Alice Baldock
‘Missing bodies, missing voices’ engages critically with historical actors whose movements and words can deepen, challenge and change the accepted conceptual and chronological orders of historical knowledge of postwar Japan.
We bring together farmers from Tohoku, dancers from Tokyo’s backstreets, miners in Kyushu, and ordinary housewives, among other historical actors. We ask of them how they saw their lives in the 1950s and 60s, and indeed before 1952? For instance, when turning to the thoughts of female farmers in rural Japan, what does ‘democracy’ or ‘feminism’ mean? When shifting our focus from accepted narratives of environmental movements in the 1970s to the science experiments of ordinary housewives in their backyards in the 1950s, how does out understanding of ‘environmentalism’ deepen? What does the ‘body’ mean for those contending with what their bodies meant, and how they could use them?
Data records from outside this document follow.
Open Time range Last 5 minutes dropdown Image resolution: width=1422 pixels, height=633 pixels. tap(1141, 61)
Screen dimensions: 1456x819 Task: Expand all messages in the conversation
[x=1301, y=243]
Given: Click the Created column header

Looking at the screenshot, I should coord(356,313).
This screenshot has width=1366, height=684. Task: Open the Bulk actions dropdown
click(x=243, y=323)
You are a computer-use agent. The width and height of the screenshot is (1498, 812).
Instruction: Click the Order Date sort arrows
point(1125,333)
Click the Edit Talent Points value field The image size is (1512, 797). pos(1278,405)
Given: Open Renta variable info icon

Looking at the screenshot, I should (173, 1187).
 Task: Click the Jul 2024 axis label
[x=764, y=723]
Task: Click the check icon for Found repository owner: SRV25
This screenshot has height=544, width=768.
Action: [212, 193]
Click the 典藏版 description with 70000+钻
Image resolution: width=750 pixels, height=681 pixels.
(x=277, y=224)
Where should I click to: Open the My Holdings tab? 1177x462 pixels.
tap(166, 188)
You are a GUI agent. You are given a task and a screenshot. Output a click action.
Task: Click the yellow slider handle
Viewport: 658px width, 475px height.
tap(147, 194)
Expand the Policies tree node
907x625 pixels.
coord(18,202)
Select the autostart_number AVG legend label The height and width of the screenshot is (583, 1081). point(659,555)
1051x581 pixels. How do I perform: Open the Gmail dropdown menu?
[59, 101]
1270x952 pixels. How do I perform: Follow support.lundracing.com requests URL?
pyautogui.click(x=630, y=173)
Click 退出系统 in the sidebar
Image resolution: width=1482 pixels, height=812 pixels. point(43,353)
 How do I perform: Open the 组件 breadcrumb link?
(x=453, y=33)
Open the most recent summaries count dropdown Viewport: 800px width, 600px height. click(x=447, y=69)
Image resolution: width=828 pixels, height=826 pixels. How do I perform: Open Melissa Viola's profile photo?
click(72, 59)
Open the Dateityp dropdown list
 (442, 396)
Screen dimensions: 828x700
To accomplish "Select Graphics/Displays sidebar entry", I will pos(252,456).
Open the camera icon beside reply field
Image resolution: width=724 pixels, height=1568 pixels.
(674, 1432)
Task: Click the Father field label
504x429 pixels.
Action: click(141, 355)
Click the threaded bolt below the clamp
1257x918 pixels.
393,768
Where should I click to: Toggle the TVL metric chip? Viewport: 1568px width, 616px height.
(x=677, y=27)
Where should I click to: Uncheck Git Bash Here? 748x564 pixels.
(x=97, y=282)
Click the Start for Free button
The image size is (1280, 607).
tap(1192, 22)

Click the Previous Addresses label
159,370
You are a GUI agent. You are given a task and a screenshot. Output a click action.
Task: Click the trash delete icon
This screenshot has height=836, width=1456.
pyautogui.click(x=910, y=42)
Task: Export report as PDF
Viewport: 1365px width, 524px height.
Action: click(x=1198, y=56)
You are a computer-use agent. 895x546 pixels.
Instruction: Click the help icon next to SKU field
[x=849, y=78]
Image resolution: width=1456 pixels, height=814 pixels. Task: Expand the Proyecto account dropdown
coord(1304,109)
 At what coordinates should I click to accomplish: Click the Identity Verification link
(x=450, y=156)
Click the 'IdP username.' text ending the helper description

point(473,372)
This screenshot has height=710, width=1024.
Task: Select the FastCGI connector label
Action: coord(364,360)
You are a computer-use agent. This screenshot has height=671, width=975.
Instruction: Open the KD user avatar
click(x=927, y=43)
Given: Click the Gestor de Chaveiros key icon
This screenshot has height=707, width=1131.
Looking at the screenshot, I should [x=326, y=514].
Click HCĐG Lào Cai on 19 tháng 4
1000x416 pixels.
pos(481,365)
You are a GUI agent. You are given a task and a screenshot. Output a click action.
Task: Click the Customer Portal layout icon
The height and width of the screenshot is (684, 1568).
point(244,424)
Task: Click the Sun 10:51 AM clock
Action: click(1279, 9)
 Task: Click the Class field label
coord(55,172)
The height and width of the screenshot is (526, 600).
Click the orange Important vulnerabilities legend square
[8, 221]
Though our focus is largely on the postwar period, thinking with these historical actors will also expand our understanding of the transwar perspective. The embedded concept of pre- and post-war makes less sense when seen from the perspective of these actors. Many were subject to the same difficulties regardless of wartime. Moreover, many continued to engage in or projects they began pre-1945. When we turn to these ordinary lives, the divisions historians use to mark the twentieth century may collapse.
Bringing together scholars from both Japanese and Anglophone academia will also encourage a transnational exchange of knowledge and scholarly perspectives. Finally, we conclude with a performance on butoh, a genre conceived in this period. This allows participants to experience how ideas generated in this period have evolved up to today.